■ **TASK OBJECTIVE**
From the entries below, return every line that includes the word "Eltern".

■ **THE DATA**

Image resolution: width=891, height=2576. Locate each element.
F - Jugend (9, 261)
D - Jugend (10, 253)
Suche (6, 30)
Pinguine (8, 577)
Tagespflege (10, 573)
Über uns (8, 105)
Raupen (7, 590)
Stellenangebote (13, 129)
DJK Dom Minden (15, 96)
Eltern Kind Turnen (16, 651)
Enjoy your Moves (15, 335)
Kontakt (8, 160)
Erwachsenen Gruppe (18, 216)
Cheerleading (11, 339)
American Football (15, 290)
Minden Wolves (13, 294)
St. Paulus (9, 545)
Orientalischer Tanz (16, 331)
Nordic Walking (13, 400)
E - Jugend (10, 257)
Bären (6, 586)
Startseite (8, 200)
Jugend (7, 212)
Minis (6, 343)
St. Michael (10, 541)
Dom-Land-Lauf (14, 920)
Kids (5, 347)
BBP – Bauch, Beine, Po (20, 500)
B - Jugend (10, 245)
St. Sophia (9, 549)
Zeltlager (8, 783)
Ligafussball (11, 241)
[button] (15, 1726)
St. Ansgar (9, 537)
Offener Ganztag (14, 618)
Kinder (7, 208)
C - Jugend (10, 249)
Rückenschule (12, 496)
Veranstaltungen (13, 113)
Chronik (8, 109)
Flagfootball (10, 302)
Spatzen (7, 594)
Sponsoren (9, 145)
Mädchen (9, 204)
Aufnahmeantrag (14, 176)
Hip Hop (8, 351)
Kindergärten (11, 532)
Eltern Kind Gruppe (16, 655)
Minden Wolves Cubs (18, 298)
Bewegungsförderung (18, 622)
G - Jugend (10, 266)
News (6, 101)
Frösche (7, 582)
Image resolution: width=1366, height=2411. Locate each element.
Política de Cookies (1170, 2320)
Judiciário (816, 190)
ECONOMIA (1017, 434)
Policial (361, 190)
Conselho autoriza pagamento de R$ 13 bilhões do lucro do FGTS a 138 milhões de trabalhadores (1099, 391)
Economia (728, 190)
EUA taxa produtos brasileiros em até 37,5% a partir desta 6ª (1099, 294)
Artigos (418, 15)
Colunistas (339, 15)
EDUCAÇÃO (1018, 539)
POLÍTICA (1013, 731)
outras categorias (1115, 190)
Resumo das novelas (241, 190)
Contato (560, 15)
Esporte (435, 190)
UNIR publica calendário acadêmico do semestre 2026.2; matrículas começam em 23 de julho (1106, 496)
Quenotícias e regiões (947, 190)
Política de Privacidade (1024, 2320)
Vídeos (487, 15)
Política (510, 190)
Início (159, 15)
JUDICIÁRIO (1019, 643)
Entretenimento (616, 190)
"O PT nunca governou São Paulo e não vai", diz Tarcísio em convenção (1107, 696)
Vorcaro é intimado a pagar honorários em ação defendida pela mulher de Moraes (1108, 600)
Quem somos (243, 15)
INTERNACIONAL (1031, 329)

■ **ANSWER TO THE EXERCISE**
Eltern Kind Turnen (16, 651)
Eltern Kind Gruppe (16, 655)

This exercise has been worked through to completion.